EXERCISE
Send back the entries exactly as they were given.
◇ ◇ ◇
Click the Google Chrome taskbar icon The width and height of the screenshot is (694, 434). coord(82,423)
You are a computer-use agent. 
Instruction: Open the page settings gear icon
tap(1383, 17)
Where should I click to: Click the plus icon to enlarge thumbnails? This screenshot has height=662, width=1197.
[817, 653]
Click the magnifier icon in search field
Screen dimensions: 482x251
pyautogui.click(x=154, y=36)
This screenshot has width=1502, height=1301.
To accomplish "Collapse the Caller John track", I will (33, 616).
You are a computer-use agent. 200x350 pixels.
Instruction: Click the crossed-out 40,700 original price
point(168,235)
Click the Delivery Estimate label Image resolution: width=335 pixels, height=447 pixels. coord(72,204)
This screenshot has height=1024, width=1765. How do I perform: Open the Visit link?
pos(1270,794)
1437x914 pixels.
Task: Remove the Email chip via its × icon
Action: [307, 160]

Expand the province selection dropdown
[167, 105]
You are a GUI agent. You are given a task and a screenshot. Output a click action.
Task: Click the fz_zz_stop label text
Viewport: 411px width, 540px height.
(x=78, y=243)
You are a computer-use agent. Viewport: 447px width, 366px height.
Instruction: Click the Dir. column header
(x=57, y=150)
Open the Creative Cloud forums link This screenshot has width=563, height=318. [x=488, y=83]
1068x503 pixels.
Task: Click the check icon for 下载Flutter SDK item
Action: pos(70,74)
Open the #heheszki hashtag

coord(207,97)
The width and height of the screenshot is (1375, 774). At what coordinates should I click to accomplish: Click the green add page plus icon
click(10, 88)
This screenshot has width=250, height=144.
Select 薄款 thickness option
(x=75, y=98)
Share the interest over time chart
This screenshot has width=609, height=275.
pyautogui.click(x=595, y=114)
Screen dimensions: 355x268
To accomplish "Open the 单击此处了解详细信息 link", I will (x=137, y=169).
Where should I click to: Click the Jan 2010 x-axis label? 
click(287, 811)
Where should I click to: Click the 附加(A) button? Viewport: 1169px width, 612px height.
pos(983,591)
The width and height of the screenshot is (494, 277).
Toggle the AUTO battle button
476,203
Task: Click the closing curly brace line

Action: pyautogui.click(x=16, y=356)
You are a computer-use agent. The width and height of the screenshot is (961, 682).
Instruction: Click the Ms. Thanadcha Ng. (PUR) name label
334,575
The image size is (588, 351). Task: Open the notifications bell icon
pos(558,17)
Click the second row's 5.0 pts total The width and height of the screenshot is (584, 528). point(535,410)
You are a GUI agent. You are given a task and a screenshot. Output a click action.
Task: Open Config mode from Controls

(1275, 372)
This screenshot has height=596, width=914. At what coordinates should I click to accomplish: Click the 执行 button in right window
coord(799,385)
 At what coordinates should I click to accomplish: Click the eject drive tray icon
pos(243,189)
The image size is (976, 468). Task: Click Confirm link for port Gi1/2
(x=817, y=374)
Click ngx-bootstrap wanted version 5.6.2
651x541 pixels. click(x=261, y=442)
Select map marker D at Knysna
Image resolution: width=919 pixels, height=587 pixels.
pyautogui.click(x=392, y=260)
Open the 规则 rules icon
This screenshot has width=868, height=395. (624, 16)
◇ ◇ ◇
EXERCISE OUTPUT
Click the Google Chrome taskbar icon The width and height of the screenshot is (694, 434). coord(82,423)
You are a computer-use agent. 
Instruction: Open the page settings gear icon
tap(1383, 17)
Where should I click to: Click the plus icon to enlarge thumbnails? This screenshot has height=662, width=1197.
[817, 653]
Click the magnifier icon in search field
Screen dimensions: 482x251
pyautogui.click(x=154, y=36)
This screenshot has width=1502, height=1301.
To accomplish "Collapse the Caller John track", I will (33, 616).
You are a computer-use agent. 200x350 pixels.
Instruction: Click the crossed-out 40,700 original price
point(168,235)
Click the Delivery Estimate label Image resolution: width=335 pixels, height=447 pixels. coord(72,204)
This screenshot has height=1024, width=1765. How do I perform: Open the Visit link?
pos(1270,794)
1437x914 pixels.
Task: Remove the Email chip via its × icon
Action: [307, 160]

Expand the province selection dropdown
[167, 105]
You are a GUI agent. You are given a task and a screenshot. Output a click action.
Task: Click the fz_zz_stop label text
Viewport: 411px width, 540px height.
(x=78, y=243)
You are a computer-use agent. Viewport: 447px width, 366px height.
Instruction: Click the Dir. column header
(x=57, y=150)
Open the Creative Cloud forums link This screenshot has width=563, height=318. [x=488, y=83]
1068x503 pixels.
Task: Click the check icon for 下载Flutter SDK item
Action: pos(70,74)
Open the #heheszki hashtag

coord(207,97)
The width and height of the screenshot is (1375, 774). At what coordinates should I click to accomplish: Click the green add page plus icon
click(10, 88)
This screenshot has width=250, height=144.
Select 薄款 thickness option
(x=75, y=98)
Share the interest over time chart
This screenshot has width=609, height=275.
pyautogui.click(x=595, y=114)
Screen dimensions: 355x268
To accomplish "Open the 单击此处了解详细信息 link", I will (x=137, y=169).
Where should I click to: Click the Jan 2010 x-axis label? 
click(287, 811)
Where should I click to: Click the 附加(A) button? Viewport: 1169px width, 612px height.
pos(983,591)
The width and height of the screenshot is (494, 277).
Toggle the AUTO battle button
476,203
Task: Click the closing curly brace line

Action: pyautogui.click(x=16, y=356)
You are a computer-use agent. The width and height of the screenshot is (961, 682).
Instruction: Click the Ms. Thanadcha Ng. (PUR) name label
334,575
The image size is (588, 351). Task: Open the notifications bell icon
pos(558,17)
Click the second row's 5.0 pts total The width and height of the screenshot is (584, 528). point(535,410)
You are a GUI agent. You are given a task and a screenshot. Output a click action.
Task: Open Config mode from Controls

(1275, 372)
This screenshot has height=596, width=914. At what coordinates should I click to accomplish: Click the 执行 button in right window
coord(799,385)
 At what coordinates should I click to accomplish: Click the eject drive tray icon
pos(243,189)
The image size is (976, 468). Task: Click Confirm link for port Gi1/2
(x=817, y=374)
Click ngx-bootstrap wanted version 5.6.2
651x541 pixels. click(x=261, y=442)
Select map marker D at Knysna
Image resolution: width=919 pixels, height=587 pixels.
pyautogui.click(x=392, y=260)
Open the 规则 rules icon
This screenshot has width=868, height=395. (624, 16)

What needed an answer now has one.